Asia could kick off global meltdown: Economists
Asia could kick off global meltdown: Economists
SINGAPORE (Reuters): Asia's economic crises could result in a global recession as early as next year if Japan does not recover, economists at the East Asia Economic Summit said on Monday.
They said that while Asia's fundamentals were strong -- stable macro-economics, emphasis on skill upgrading, strong infrastructure and high savings rates -- the region's recovery was locked to Japan's.
"We are at a critical juncture," Kenneth Courtis, chief economist and strategist at Deutsche Bank Group Asia Pacific, Japan told the summit conference, sponsored by the Geneva-based World Economic Forum (WEF).
"In sector after sector, we have major problems brewing...All sectors have excess supplies," Courtis said.
"I think the biggest risk is Japan. If it doesn't get its act together, Japan will become the Titanic that pulls the rest of Asia along with it," Courtis said.
Courtis said as the world's second largest economy, an ailing Japan which was contracting at a three to four percent rate could result in a global meltdown.
"It is the world's leading savings nation, the world's biggest creditor. If it goes into financial implosion then it becomes very difficult to see how we can avoid a global meltdown," Courtis said.
"There is no way to stabilize Asia without stabilizing Japan and there's no way to stabilize the world's economy without stabilizing Asia," he said.
In order to stabilize Japan, especially its beleaguered banking sector, the government needed to recapitalize all its banks, ailing or otherwise, immediately, Richard Koo, chief economist at Japan's Nomura Research Institute said.
Koo said the Japanese government did not have the time to select the good or the bad banks for recapitalizing as this would take up to five years, and the economy did not have that much time.
Some officials felt Asia's high savings rate and export-led growth focus could be detrimental in the face of a global economic slowdown, notably in the United States.
"Every country is focussing on an export-led growth except one. That is the United States who's buying," Clyde Prestowitz, President of the Economic Strategy Institute in the United States told the conference.
"We need demand consumption apart from the United States," he said.
Prestowitz said if Japan remained ill, Asia recession worsens, the U.S. stock market falls and U.S. consumption declined, a global recession could hit as early as next year.
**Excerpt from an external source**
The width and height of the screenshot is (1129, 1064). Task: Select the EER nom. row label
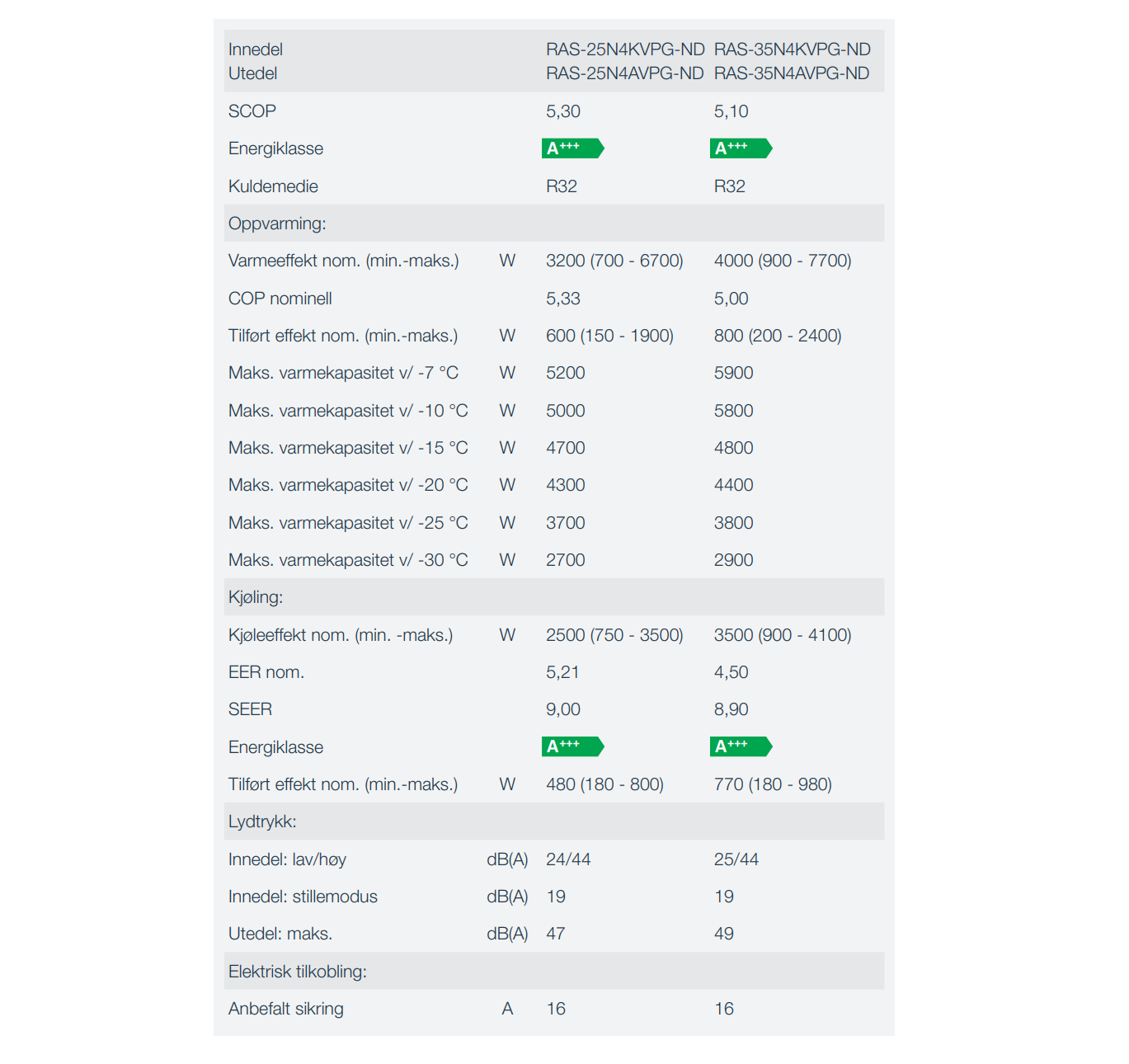[266, 672]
"The only way to pre-empt that pressure (for a global meltdown) is to get growth in the global economy and that's going to take about six months to get the machine going again," Courtis said.
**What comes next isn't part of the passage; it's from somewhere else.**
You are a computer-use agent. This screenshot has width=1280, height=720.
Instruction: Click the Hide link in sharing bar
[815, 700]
Ulrich Cartellieri, a board member of Deutscje Bank told the meeting that Asian countries must move faster to restructure their financial systems because there is a now a risk of the region's crisis spilling over into the rest of the world.
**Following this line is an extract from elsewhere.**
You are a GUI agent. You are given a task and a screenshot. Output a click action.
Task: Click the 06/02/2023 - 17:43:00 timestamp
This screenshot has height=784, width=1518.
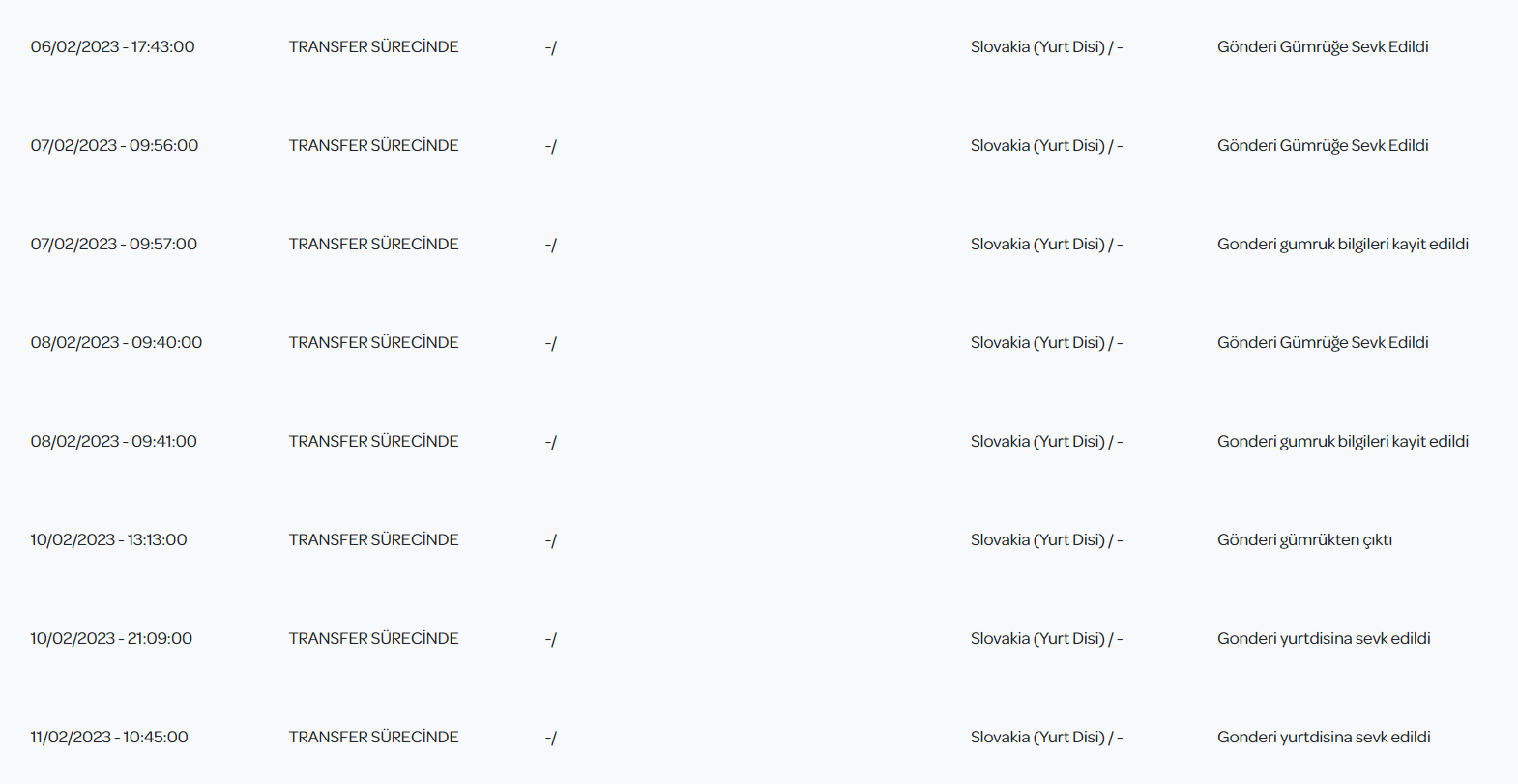point(112,46)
"Financial restructuring is a battle against time and in this battle, there are only two types of soldiers, the quick and the dead," Cartellieri added.
"Unfortunately, the risk now is that the external environment will deteriorate," he said. "Against this scenario the urgency to get on with financial restructuring becomes even greater."
Cartellieri said the speed at which crisis-hit Asian countries were restructuring their debt was "disappointing" and in fact, their total debt had increased since the end of last year.